What to work on: Repeat only the lines between the one with "Open the Output Device dropdown" and the end of the material below, both ends included. Omit any picture.

Study material:
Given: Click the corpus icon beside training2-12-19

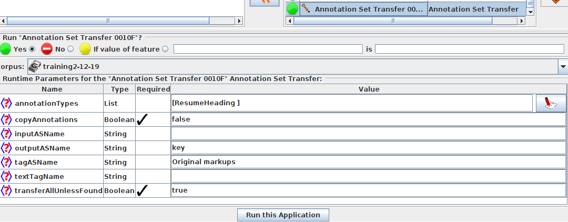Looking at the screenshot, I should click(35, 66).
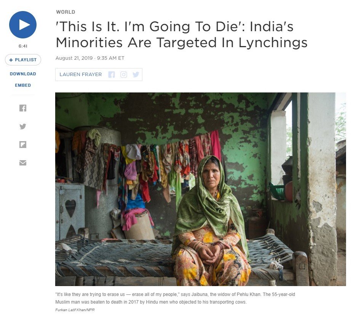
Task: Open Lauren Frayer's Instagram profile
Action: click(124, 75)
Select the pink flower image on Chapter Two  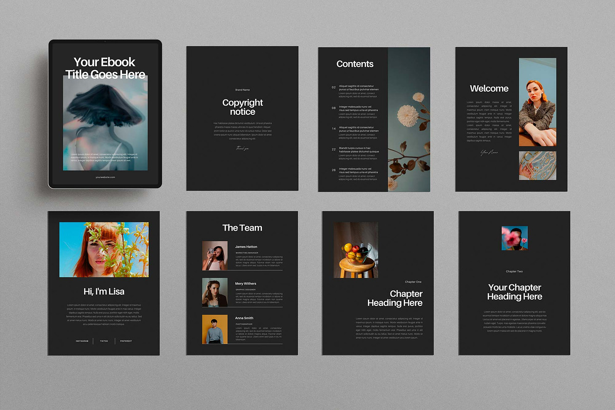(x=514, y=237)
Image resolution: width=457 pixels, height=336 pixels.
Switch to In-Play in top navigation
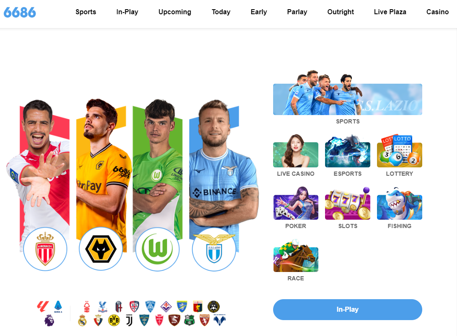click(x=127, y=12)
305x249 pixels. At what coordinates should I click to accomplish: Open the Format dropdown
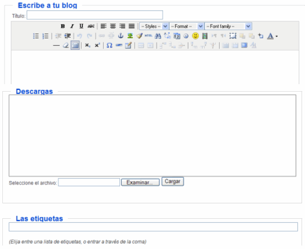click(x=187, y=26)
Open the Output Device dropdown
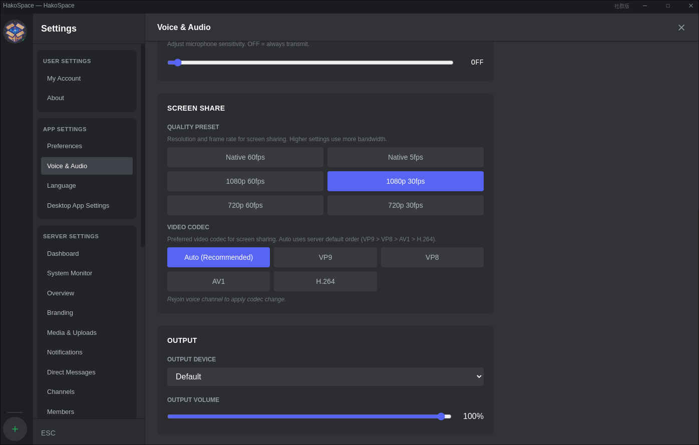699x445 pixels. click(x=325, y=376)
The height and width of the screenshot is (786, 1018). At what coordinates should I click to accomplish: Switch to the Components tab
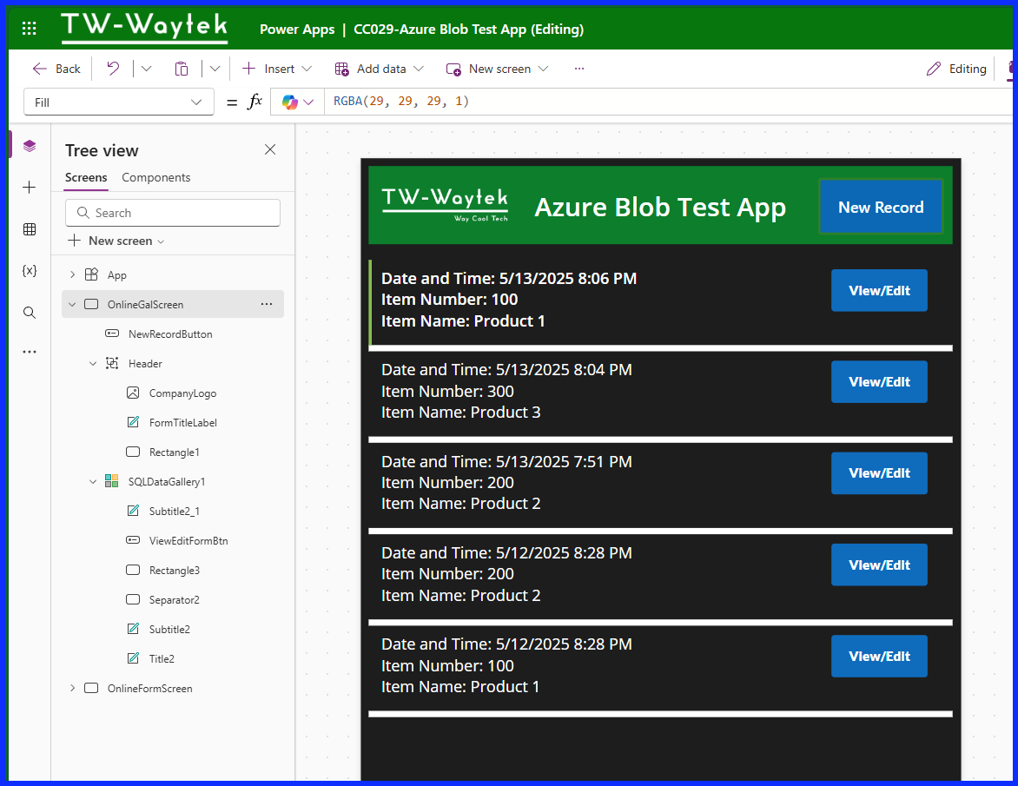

Written response:
Open the Output Device dropdown
699x445 pixels. click(x=325, y=376)
The height and width of the screenshot is (786, 1018). At what coordinates should I click to accomplish: Switch to the Components tab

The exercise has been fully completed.